After a year of running General Motors' troubled North American business, Chairman and CEO G. Richard Wagoner Jr. is passing the baton to focus full-time on his role as chairman and CEO. The recipient is Troy Clarke, the 51-year-old head of the auto giant's successful Asia-Pacific business.
Wagoner isn't declaring victory in his attempt to turn around GM's all-important home market.

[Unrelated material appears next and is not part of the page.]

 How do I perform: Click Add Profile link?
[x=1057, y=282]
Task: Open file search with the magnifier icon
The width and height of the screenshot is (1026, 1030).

But the move is a clear sign that he has put enough restructuring moves in motion that he no longer has to be the point man at home. "Over the past year, we have reached several significant milestones in our GMNA turnaround plan," Wagoner said in an internal memo that later appeared as part of a May 30 press release. "This is the right time to turn the region's day-to-day operations over to Troy."
While General Motors (GM
) has made some big strides, including getting its union to agree to health-care concessions and job cuts, and even turning a small $445 million profit in the first quarter, a lot of work remains. Clarke will play a big role in determining if GM can do what it has failed to do for many decades: stop market-share slide.
TAKING CONTROL. That was a major factor in pushing GM into its woeful condition last year. Wagoner took control of GM-North America from former division President Gary Cowger in April, 2005, after a dismal first quarter that became the prelude to a $10.6 billion loss by the end of 2005.

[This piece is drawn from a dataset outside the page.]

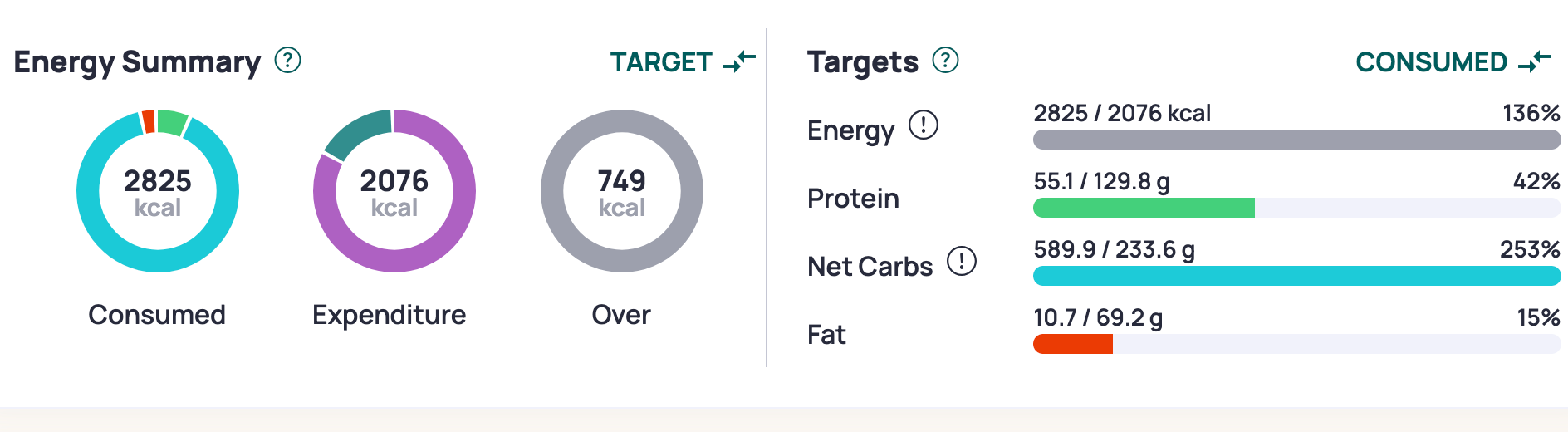The image size is (1568, 432).
Task: Click the Energy target progress bar
Action: pyautogui.click(x=1296, y=140)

At the time, Wagoner said it made sense for him to take over GM-North America and spearhead the turnaround. Sources inside GM say the board has recently pressured him to find a permanent leader for the business, and cut back his responsibilities.
Clarke is the right man for GM right now. The auto maker is still in restructuring mode as it continues to buy out up to 30,000 workers and close factories. Next year, GM will have to sit down with the United Auto Workers union to hammer out a new labor pact.
LABOR EXPERIENCE. Analysts say next year's contract talks should be tense. GM will need deeper health-care concessions, and possibly the elimination of a long-standing benefit that gives workers most of their pay even when they're laid off. And if market share doesn't stop falling, GM may need to make deeper cost cuts in the future.
In terms of finding a chief who can negotiate with the union, Clarke is a good choice. Before going to run GM's Asian business, he was group vice-president of manufacturing and labor relations. He negotiated GM's 2003 labor deal with the UAW. So his experience will come in handy. "Labor relations is one of Clarke's big things," says UBS analyst Robert Hinchliffe. "That might be the more important aspect of his job."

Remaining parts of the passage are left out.